-- start of EXTRACT --
Sammy sleeps. She’s safe next to me, her rhythmic breathing making the duvet rise and fall so gently. There’s a calm content about her this morning. It’s okay to say I’ve done a good job, I think. Some nights might be scratchy and hot and difficult, and my brain might race through pointless quests like remembering the Italian word for ‘dawn’. But here I am, tired and happy. All’alba vinceró, after all.


Tuesday, 17 October 2023

PATHWAYS OF UNPREDICTABLES

I’m not sure how to describe the last week. I could start at the end I suppose and tell you that I’m sitting in my father-in-law’s kitchen, work laptop out, trying to cope with the tiny screen while my wife sleeps in the next room.


Trouble is, I’m not even sure that’s even the end of the story. In fact, it had really better not be.


Or I could start at the beginning, when Sammy ran upstairs in a panic to tell me that the sink wasn’t draining, and, worryingly, that when I flushed the loo, brown-grey water bubbled up in that sinkful, with bits in it. That was bad. What it turned into has been thoroughly horrible.


At the heart of it as a blockage, probably of decades of limescale and other gunk in a pipe that’s right under our house. Thanks to some bang-up planning from previous owners, the builders built an extension over the only access point to the drain, meaning that underneath our nice shiny kitchen tiles is a manhole that is inaccessible. And that fact has led almost inexorably along a chain of events to a drain engineer ripping a hole in our kitchen wall, drilling into the soil pipe, and flooding our kitchen with sewage.


He couldn’t remove the blockage, and so now, more contractors are going to have to pull apart our cupboards, drill more holes, create more mess, and then replace and clean everything as much as possible - which has left us houseless, and, kipping with family, again.
-- end of EXTRACT --
From the post about the blocked drain, pull out everything from "Trouble is, I’m" down to "been thoroughly horrible.", word for word. Answer from the post alone.
-- start of SUPPLIED RECORDS --
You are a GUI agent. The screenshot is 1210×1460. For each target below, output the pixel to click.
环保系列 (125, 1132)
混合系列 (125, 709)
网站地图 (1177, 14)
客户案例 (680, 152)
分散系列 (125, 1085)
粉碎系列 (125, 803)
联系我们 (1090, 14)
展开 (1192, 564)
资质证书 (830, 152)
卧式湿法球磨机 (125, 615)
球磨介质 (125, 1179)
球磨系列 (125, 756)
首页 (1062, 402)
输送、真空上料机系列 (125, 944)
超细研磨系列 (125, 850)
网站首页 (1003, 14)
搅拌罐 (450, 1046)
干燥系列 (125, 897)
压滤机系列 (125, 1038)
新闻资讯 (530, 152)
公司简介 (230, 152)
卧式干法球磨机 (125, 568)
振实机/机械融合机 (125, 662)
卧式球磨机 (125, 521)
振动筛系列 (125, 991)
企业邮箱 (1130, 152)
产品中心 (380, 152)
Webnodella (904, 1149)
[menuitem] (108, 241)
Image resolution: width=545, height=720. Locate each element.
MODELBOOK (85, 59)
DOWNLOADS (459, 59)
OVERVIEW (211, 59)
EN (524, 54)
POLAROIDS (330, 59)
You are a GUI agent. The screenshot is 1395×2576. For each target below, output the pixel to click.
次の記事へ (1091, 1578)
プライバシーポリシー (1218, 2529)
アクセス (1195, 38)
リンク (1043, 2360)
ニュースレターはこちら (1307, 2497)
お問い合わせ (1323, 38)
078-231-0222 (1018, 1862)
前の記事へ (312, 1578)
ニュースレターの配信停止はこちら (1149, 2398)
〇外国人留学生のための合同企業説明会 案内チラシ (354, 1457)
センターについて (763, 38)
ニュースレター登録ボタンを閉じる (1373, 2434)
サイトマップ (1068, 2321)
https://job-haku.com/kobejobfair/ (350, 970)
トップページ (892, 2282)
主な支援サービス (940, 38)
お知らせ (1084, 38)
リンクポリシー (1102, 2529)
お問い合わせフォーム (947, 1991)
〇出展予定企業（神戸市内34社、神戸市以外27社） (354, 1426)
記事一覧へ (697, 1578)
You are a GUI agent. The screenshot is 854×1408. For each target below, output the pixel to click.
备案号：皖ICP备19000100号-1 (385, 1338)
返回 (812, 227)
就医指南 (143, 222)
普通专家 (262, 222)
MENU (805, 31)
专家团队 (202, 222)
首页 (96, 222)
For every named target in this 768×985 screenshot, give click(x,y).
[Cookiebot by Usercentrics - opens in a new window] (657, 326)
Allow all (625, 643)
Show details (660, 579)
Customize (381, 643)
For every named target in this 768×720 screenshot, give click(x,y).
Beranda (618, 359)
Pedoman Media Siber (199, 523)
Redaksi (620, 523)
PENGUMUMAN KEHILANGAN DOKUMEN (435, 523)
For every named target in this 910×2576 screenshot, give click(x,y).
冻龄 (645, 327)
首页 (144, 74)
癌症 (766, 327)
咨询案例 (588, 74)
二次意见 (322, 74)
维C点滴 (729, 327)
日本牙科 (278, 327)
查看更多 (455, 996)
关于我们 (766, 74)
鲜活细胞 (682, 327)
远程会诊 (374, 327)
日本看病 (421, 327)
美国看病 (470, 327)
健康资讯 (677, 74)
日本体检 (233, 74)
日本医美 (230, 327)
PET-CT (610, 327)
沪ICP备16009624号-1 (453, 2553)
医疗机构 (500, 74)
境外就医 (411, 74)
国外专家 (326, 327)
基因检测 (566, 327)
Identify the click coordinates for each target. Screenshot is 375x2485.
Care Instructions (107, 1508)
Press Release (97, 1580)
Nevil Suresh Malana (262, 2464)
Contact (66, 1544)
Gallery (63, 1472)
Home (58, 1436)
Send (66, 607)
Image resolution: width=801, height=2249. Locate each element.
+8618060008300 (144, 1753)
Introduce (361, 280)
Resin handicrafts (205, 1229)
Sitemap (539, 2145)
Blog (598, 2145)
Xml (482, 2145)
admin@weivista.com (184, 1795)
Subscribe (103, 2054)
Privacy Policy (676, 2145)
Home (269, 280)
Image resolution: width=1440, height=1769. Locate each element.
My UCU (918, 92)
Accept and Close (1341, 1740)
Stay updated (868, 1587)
-- end of SUPPLIED RECORDS --
• WRITTEN RESPONSE
Trouble is, I’m not even sure that’s even the end of the story. In fact, it had really better not be.


Or I could start at the beginning, when Sammy ran upstairs in a panic to tell me that the sink wasn’t draining, and, worryingly, that when I flushed the loo, brown-grey water bubbled up in that sinkful, with bits in it. That was bad. What it turned into has been thoroughly horrible.